On October 24, 2014, the Director of Defense Pricing within the Office of the Under Secretary of Defense for Acquisition, Technology and Logistics issued a Memorandum authorizing defense contractors to use “blended rates” when implementing the multiple compensation caps that have been mandated by Congress in recent years. As we previously discussed, beginning with the passage of the National Defense Authorization Act for Fiscal Year 2012, Pub. L. No. 112-81, Congress has expanded the number of contractor employees who are subject to what was formerly known as the executive compensation cap and lowered the amount of compensation that contractors can allocate to federal government contracts and subcontracts as allowable costs. As a result, current rules provide that for contracts awarded on or after December 31, 2011, but before June 24, 2014, an allowable compensation cap of $952,308 applies to all contractor employees performing Department of Defense (DOD), National Aeronautics and Space Administration (NASA), and Coast Guard contracts, as well as the five most highly paid executives performing contracts issued by all other agencies. For contracts awarded by any agency on or after June 24, 2014, the allowable compensation for all contractor and subcontractor employees is $487,000, with annual Employment Cost Index adjustments.

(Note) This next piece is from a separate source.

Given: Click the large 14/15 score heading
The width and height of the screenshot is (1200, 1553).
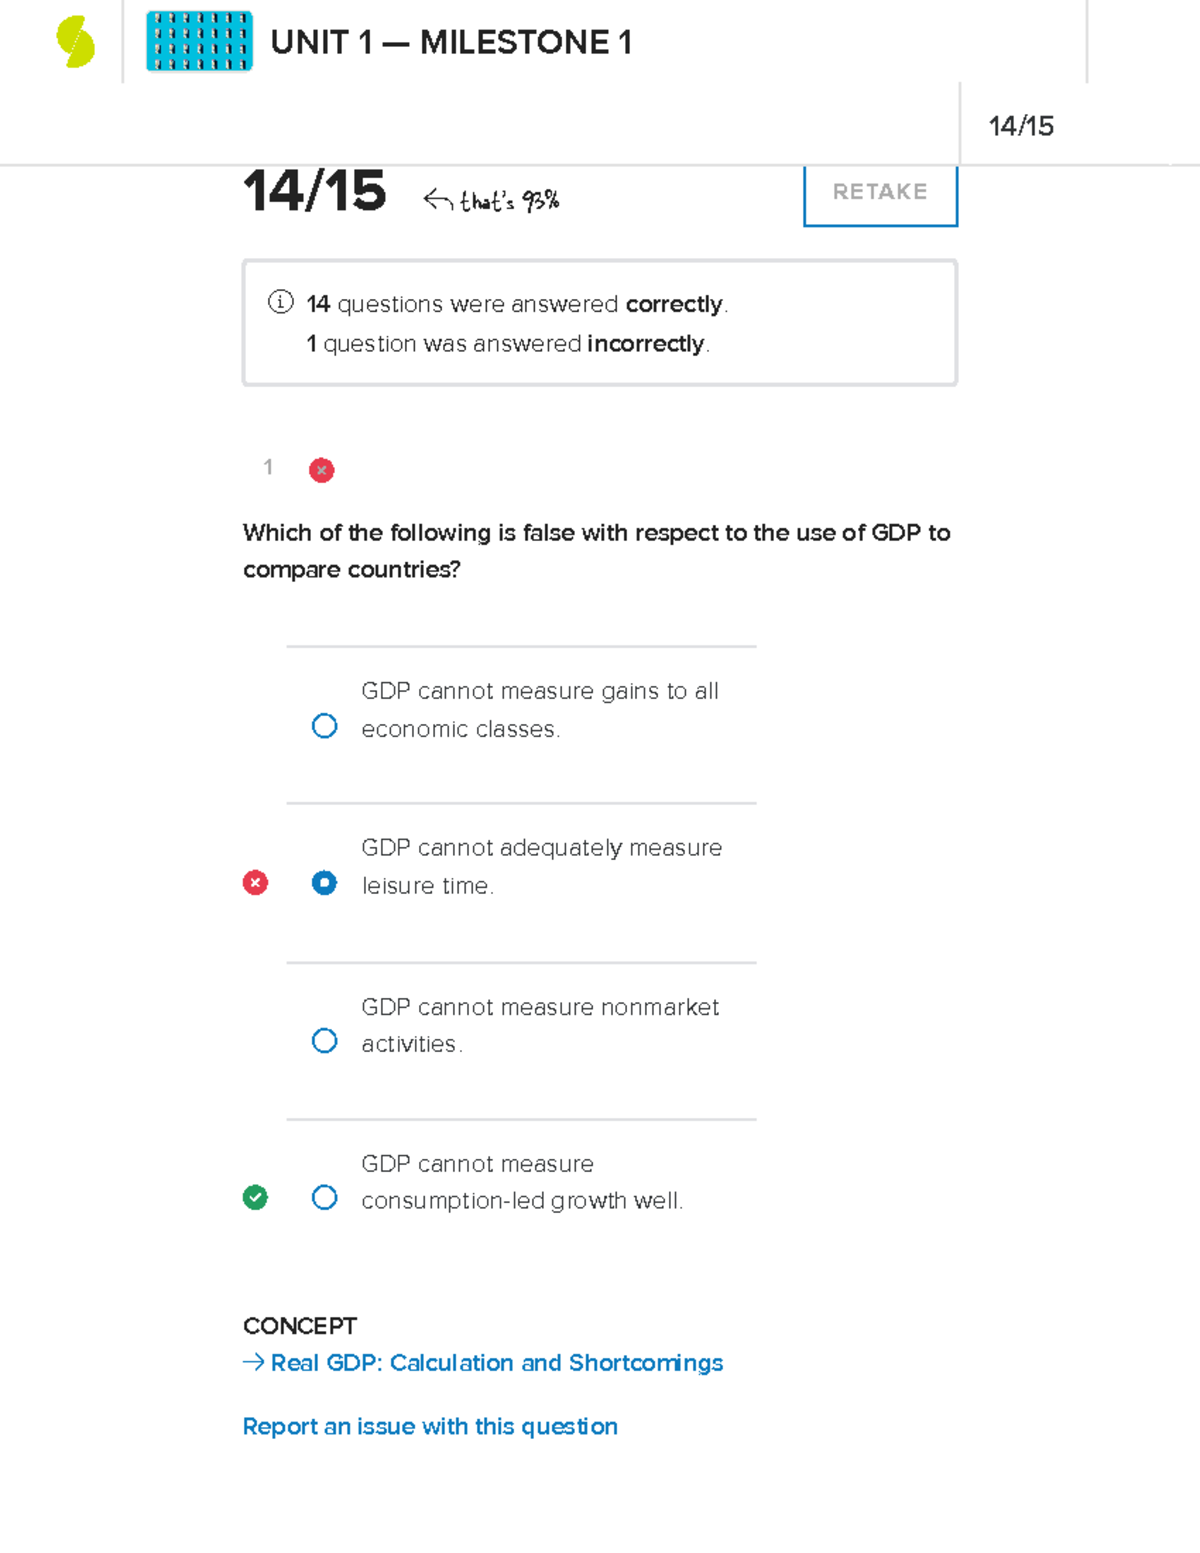Looking at the screenshot, I should click(x=314, y=191).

Recognizing the challenges associated with the requirement to implement multiple allowable compensation rates simultaneously and the related administrative costs that contractors will incur to develop and monitor these complex calculations, the DOD Memorandum will allow DOD contractors to use a “blended rate” approach to calculating allowable compensation.  The DOD Memorandum merely authorizes the use of blended rates.  It does not require contractors to employ blended rates.  Contractors that elect to use blended rates will calculate a weighted average composite compensation cap based on their contract volume before and after June 24, 2014.  In order to implement the blended rates, contractors must execute an advance agreement with the relevant administrative contracting officer, which outlines the process for determining the blended rates, the auditable data to be submitted to substantiate the rates, and the length of time the rates are applicable. 

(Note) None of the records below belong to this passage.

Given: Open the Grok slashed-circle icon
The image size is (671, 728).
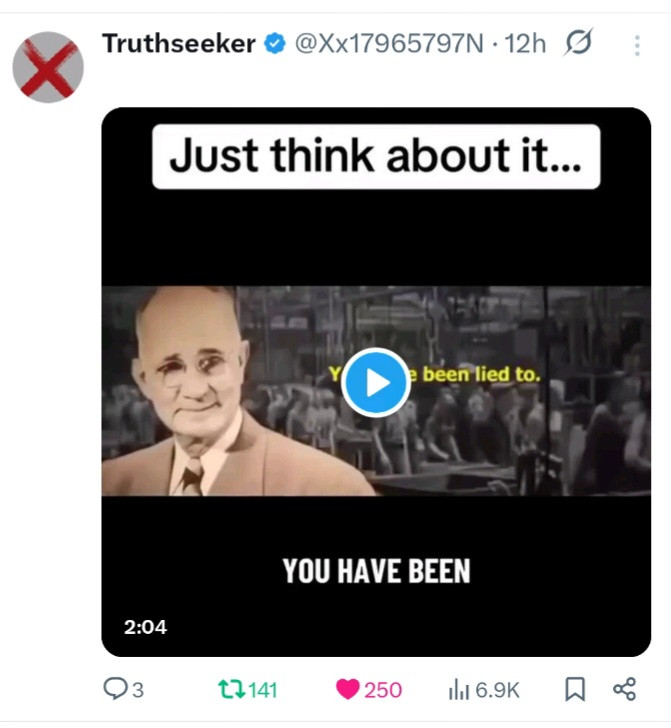Looking at the screenshot, I should (x=578, y=42).
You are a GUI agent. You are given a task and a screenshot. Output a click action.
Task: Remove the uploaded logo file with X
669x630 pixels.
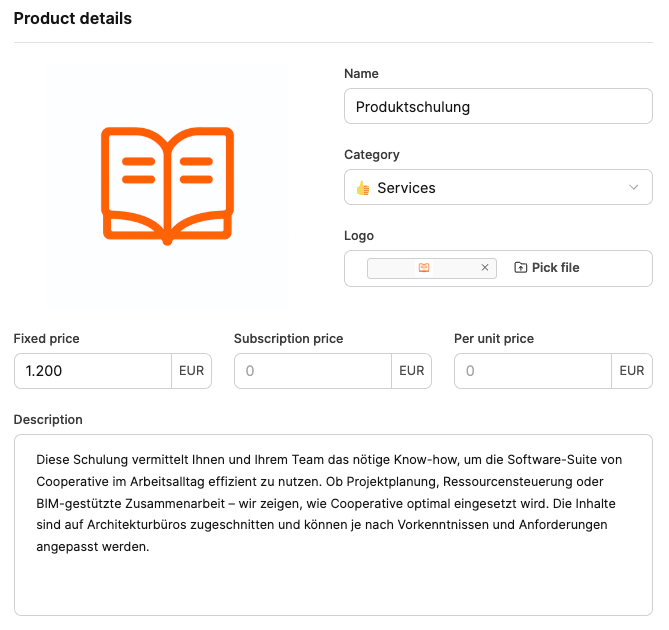point(485,268)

It is important to note that the DOD Memorandum applies only to DOD contractors and subcontractors.  Contractors that do not hold DOD contracts must continue to apply the specific compensation caps applicable to each of their contracts and subcontracts.  Given the numerous changes to the allowable compensation rules in the last few years, all contractors should be vigilant in determining which rules apply to which contracts and ensuring that unallowable costs are accurately segregated.